O bir dağ şairidir… İlhamını özgürlük bilincinden ve kutsal topraktan alır.
O bireysel aşkın aşılıp, insan, toplum, toprak, dağ ve kadın aşkıyla oluşan bir aşk ve sevgi tanrıçasıdır. Toplumun tüm geri bağlarından ve bağlayıcı bireysel sözleşmelerinden bir kadın olarak kendini kurtaran, zincirlerini kıran cesaret ve özgürlük bilincidir.
Duyguları akışkandır… Hep özgürlük ırmağına dökülür şiirlerindeki imgeler. Özgürlüğü büyük ve tereddütsüz bir kavga, sonsuz bir mücadele olarak görür. Sevgisini onurlu bir gelecek yaratma aşkına dönüştürür. Çirkinliğe karşı amansız bir savaşçıdır.
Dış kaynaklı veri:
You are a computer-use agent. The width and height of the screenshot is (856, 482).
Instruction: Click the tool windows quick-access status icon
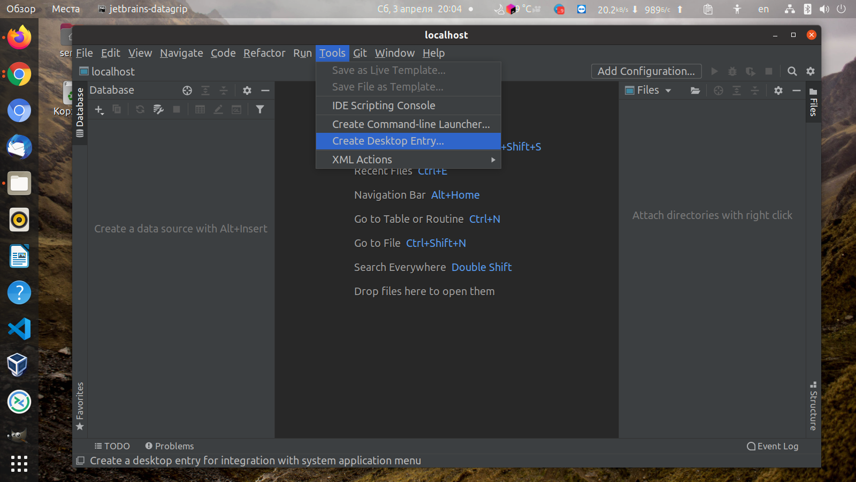80,461
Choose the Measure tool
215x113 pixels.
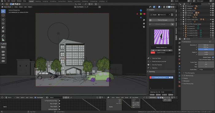click(3, 40)
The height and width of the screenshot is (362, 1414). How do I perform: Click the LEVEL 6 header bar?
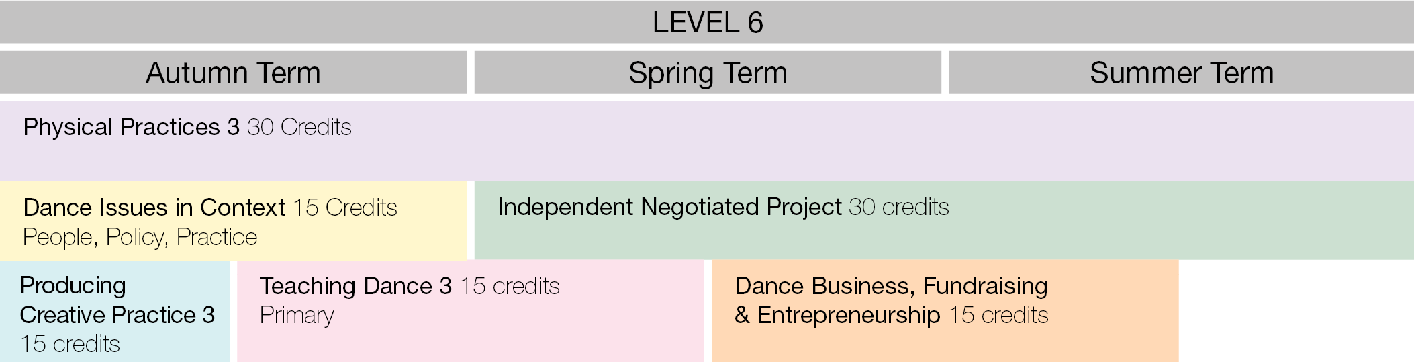pos(707,22)
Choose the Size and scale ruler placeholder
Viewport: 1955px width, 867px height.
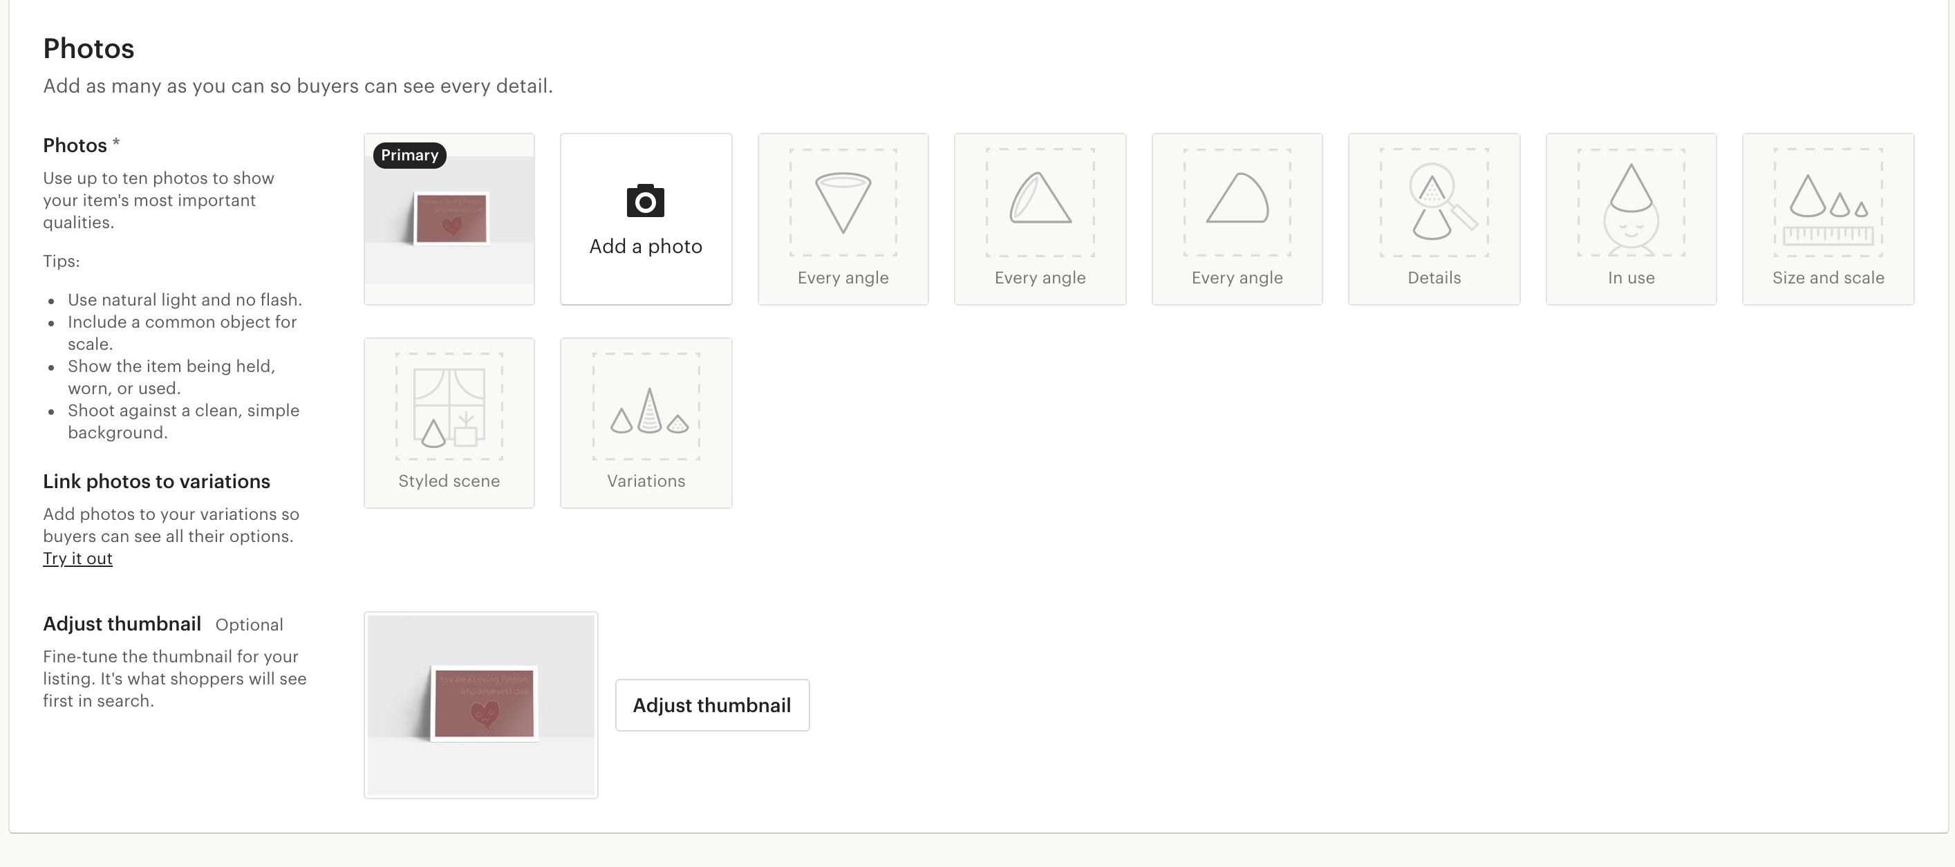pyautogui.click(x=1828, y=219)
Gerçek sevgi, öz bilinci yaratarak edinir. Seven üreten ve yaratandır. Özgürlüğün ve güzelliğin sanatçısıdır. Doğru sevgi, özgür ruh ve yaşam felsefesi geliştirir. İnsanda moral, güç ve enerjiyi öldüren sahte aşk, bireyci, bencil duygularla sınırlandırılan mülkiyetçi anlayışlarla sevgiyi mülkleştiren ve marjinalleştiren tüm ucuz, geri ve dar toplumsal yaklaşımlara karşıdır.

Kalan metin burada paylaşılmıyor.